Sa voix est si soyeuse… Si sexy… Martin est troublé, mais ne laisse rien paraitre.
« - C’est tout ce que vous avez trouvé pour attirer mon attention ?
- C’est tout ce que j’avais sur moi pour vous faire sortir de votre carcasse.
- Vous pourriez avoir un peu plus de respect pour ma fidèle POLO II ! Elle a déjà pas mal de kilomètres au compteur, vous savez ! Il faut en prendre soin. C’est comme une femme…

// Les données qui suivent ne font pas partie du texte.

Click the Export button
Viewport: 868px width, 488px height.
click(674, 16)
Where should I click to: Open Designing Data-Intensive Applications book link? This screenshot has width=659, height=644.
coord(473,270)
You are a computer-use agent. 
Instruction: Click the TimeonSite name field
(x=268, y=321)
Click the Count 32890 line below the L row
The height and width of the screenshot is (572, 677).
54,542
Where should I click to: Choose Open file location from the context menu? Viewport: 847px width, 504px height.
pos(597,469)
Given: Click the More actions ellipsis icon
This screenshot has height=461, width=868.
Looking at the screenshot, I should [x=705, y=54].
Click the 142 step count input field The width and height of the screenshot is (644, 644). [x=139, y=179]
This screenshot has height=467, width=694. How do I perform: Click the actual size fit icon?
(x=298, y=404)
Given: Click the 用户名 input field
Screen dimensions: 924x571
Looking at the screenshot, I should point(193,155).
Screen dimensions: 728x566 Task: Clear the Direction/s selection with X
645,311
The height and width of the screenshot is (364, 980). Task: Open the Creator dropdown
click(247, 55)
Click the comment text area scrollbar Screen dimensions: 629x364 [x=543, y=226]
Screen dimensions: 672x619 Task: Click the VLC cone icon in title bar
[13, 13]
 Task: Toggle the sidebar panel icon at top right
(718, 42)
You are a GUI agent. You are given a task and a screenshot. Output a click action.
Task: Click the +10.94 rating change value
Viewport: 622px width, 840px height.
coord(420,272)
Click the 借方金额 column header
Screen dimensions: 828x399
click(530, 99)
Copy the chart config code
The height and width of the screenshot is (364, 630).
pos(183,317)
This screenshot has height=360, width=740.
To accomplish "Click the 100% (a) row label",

- Effectivement… Et vous ?
- Quoi, « moi » ?
- Vous en prenez soin ?
- De ma voiture ?
- Des femmes. »
Surpris par sa répartie, Martin reste interloqué quelques secondes, puis ricane jaune avant de reprendre une taffe.
« - Pourquoi cette question ?
- Pourquoi devrais-je faire confiance à un homme qui respecte plus sa voiture qu’une femme ?
- Vous aurais-je manqué de respect ??
- Je n’ai pas beaucoup apprécier la manière dont vous m’avez décrite, en effet.
- Vous avez donc lu mon article…
- Oui. Et j’ai trouvé ça à la limite de l’indécence.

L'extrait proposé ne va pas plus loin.